Military officers frequently made reference to linkage between their profession and the ministry. One Army colonel, when asked about the gratifications of military life, said: “It is not too different from priesthood or ministry in serving a cause.” In a letter a retired naval captain wrote to his son, which was widely distributed, the analogy is spelled out in detail:
The naval profession is much like the ministry. You dedicate your life to a purpose. You wear the garb of an organized profession. Your life is governed by rules laid down by the organizations. You renounce your pursuit of wealth. In a large measure you surrender your citizenship; renounce politics; work for the highest good of the organization. In the final analysis, your aims and object are quite as moral as any minister’s because you are not seeking your own good, but the ultimate good of your country. You train the men under you to be good and useful citizens, and, like the minister, what you say must conform to the rules of the organization.
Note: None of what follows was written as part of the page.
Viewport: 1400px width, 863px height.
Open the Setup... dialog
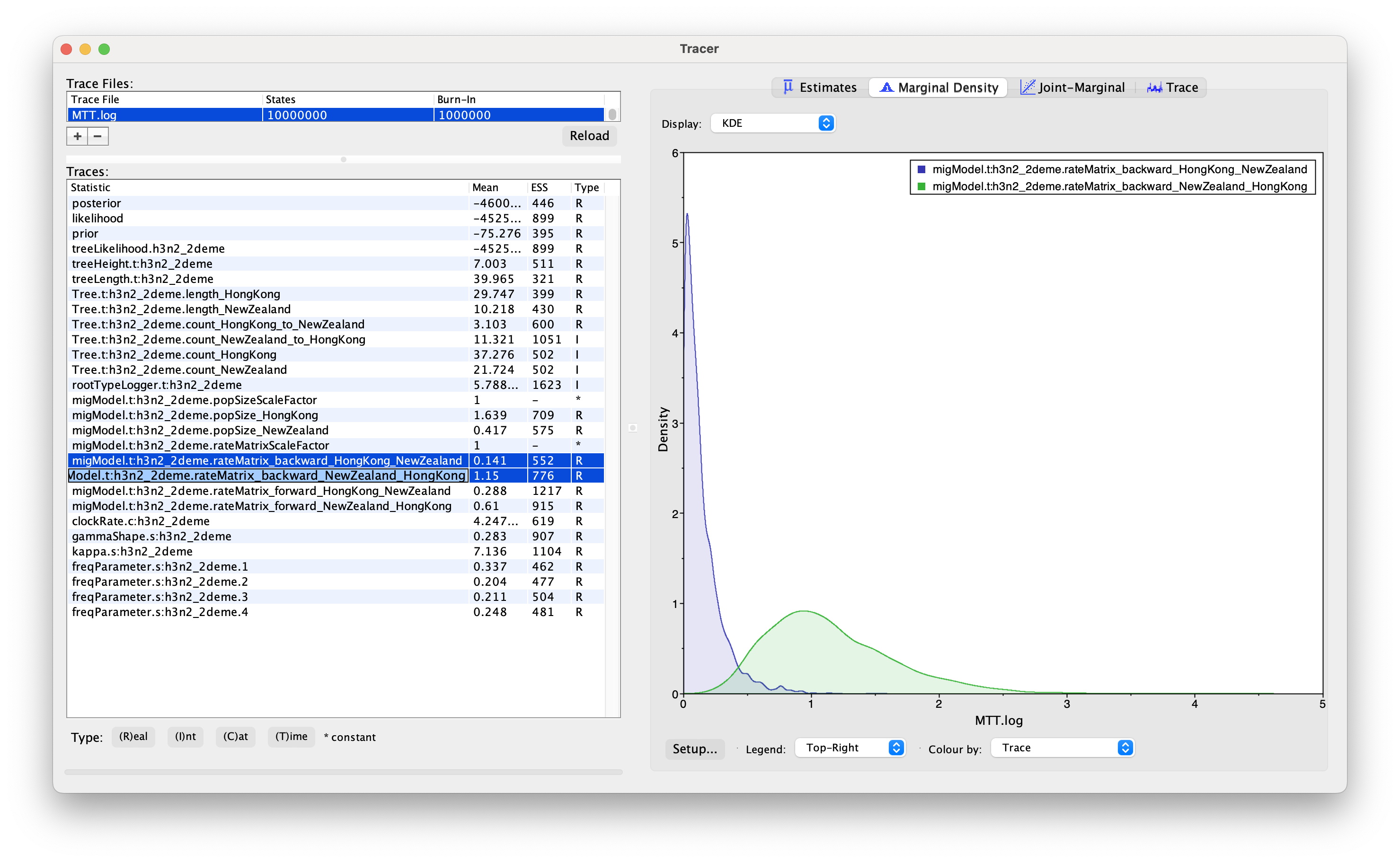point(694,749)
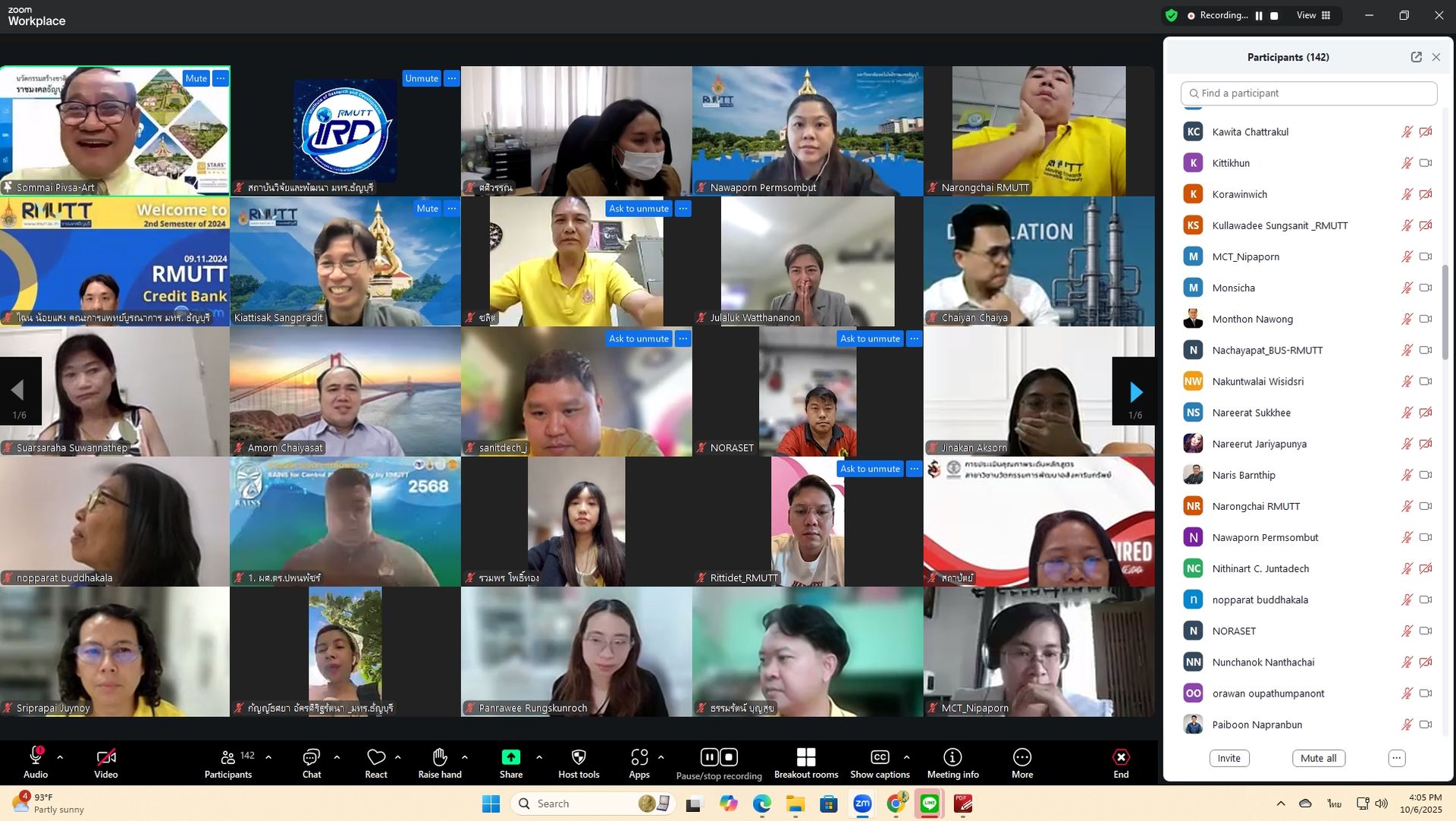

It has not been unusual for a young man to have made a decision as to whether he would enter the ministry or the military. In the United States, and more often in Europe, sons of clergy have frequently taken up a military career. Conversely, officers who resigned from the military have found in the clergy an expression of their desire to “do service and perform in the name of a great cause.”
These ancient archetypes: the hunter and the shaman, the warrior and the priest, have been at the heart of human society since before civilization or recorded history. Only motherhood is arguably an older "profession." In an earlier post I suggested that there was potentially a great deal that clergy could learn about their vocation by studying the leadership experiences of commissioned military officers. So it's interesting to discover that this scrutiny has occurred in the other direction as well, and that military commanders are looking to religious and spiritual leaders in order to better understand the challenges facing them when leading soldiers in combat.
And at some point this will probably be worthy of a much longer post. But for now I just observe that Schaller's book is about 25 years old now, and Janowitz's more than 50. A lot of things have changed in both the military and the ministry in that time. Yet with such ancient archetypes, the fundamentals endure, and continue to be illuminating. What do other folks see here? Is this really a worthy line of inquiry leading to profound insight? Or am I just way off base here, without a lot of foundation or support?